Ahok Minta Jaksa Tahan PNS DKI yang Jadi Tersangka Korupsi
- iStock
VIVA.co.id - Gubernur DKI Jakarta, Basuki Tjahaja Purnama, memuji langkah Kejaksaan Agung menetapkan Pemerintah Provinsi DKI sebagai tersangka dalam kasus dugaan tindakan korupsi dana swakelola di Suku Dinas Pekerjaan Umum Tata Air Jakarta Barat.
Tak hanya ditetapkan sebagai tersangka, Ahok, sapaan akrab Basuki mengatakan Kejagung seharusnya segera melakukan penahanan terhadap yang diduga menjadi otak dari tindakan korupsi yang diketahui terjadi pada tahun anggaran 2013 itu.
"Supaya mereka kapok," ujar Ahok di Balai Kota DKI Jakarta, Selasa, 11 Agustus 2015.
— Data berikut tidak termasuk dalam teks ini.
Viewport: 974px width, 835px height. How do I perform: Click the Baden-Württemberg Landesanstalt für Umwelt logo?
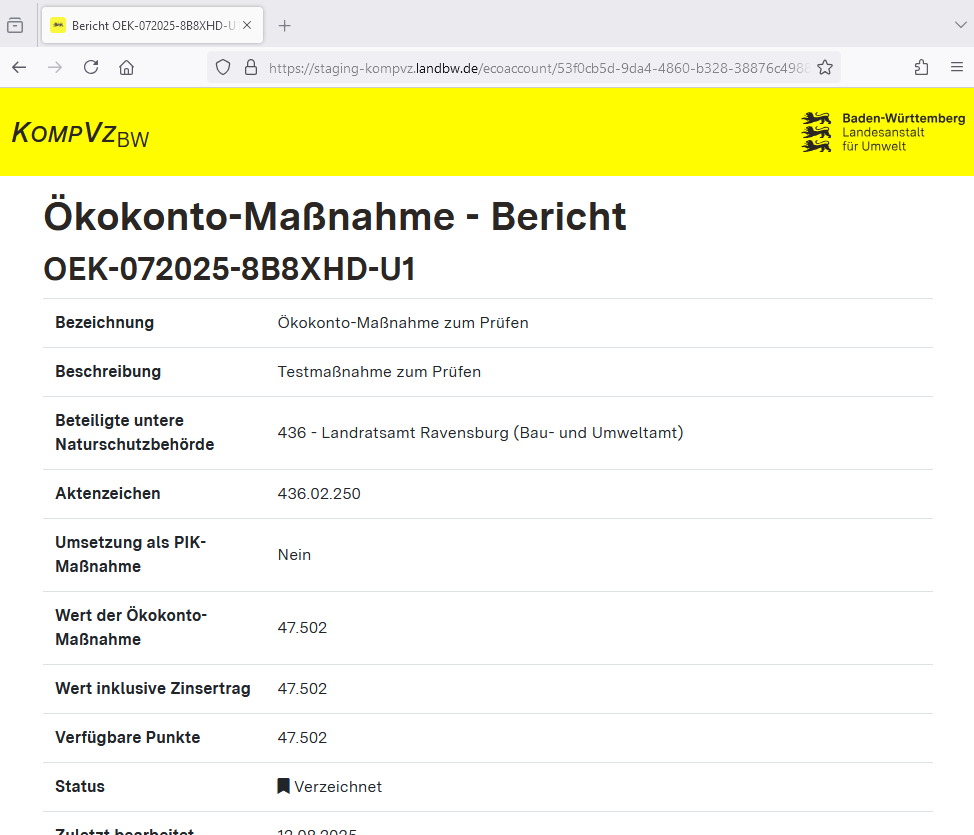pyautogui.click(x=883, y=132)

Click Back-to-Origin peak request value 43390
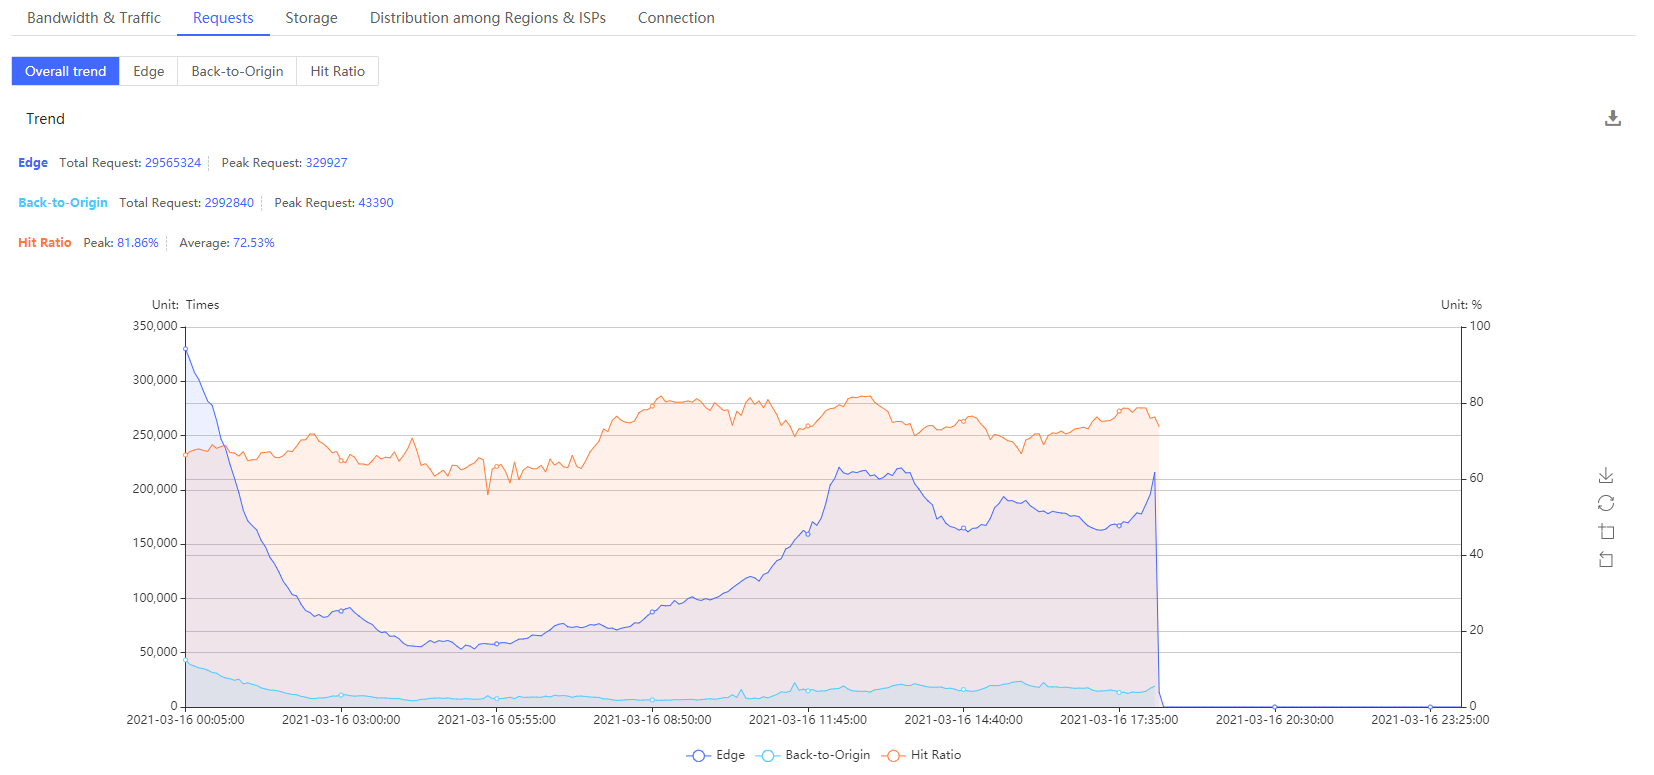[x=376, y=203]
Meski demikian, Ahok enggan menduga-duga tindakan korupsi di Dinas PU, seperti tindakan korupsi yang terjadi di Dinas Pendidikan, terjadi dengan juga melibatkan oknum anggota DPRD DKI.
Baca juga:
Namun bila penyidikan terus berkembang, Ahok mengatakan, seperti halnya kasus korupsi perangkat UPS, tak tertutup kemungkinan oknum-oknum anggota dewan juga akan ikut terseret.
"(Keterlibatan oknum DPRD) tanya sama Kejagung. Aku mana mungkin campuri urusan penyidik," ujar Ahok.
Kejaksaan Agung pada Senin malam, 10 Agustus 2015, resmi menetapkan tiga orang PNS DKI yang masing-masing berinisial W, MR, dan P, menjadi tersangka.
Kepala Pusat Penerangan Hukum Kejaksaan Agung, Tony Spontana mengatakan tersangka berinisial W saat ini menjabat sebagai Kepala Bidang Sistem Aliran Barat Dinas Tata Air Jakarta.
Tersangka berinisial MR, adalah Kepala Bidang Sungai dan Pantai Sistem Aliran Timur Dinas Tata Air Jakarta. Sementara tersangka P, adalah Kasudin Bina Marga Jakarta Barat. Ketiganya diketahui pernah menjabat sebagai Kasudin PU Tata Air Jakarta Barat di periode yang berbeda-beda.
Tony menerangkan ketiganya diduga terlibat dalam penggunaan anggaran swakelola sebesar Rp66.649.311.310 untuk empat kegiatan, yaitu pemeliharaan infrastruktur saluran lokal, pemeliharaan saluran drainase jalan, pengerukan dan perbaikan saluran penghubung, serta refungsionalisasi sungai atau kali dan penghubung.
Pelaksanaannya diduga tidak sesuai dengan pertanggungjawaban laporan kegiatan dan laporan keuangan. Kerugian negara dalam tindak korupsi ini diduga mencapai Rp19.932.825.000.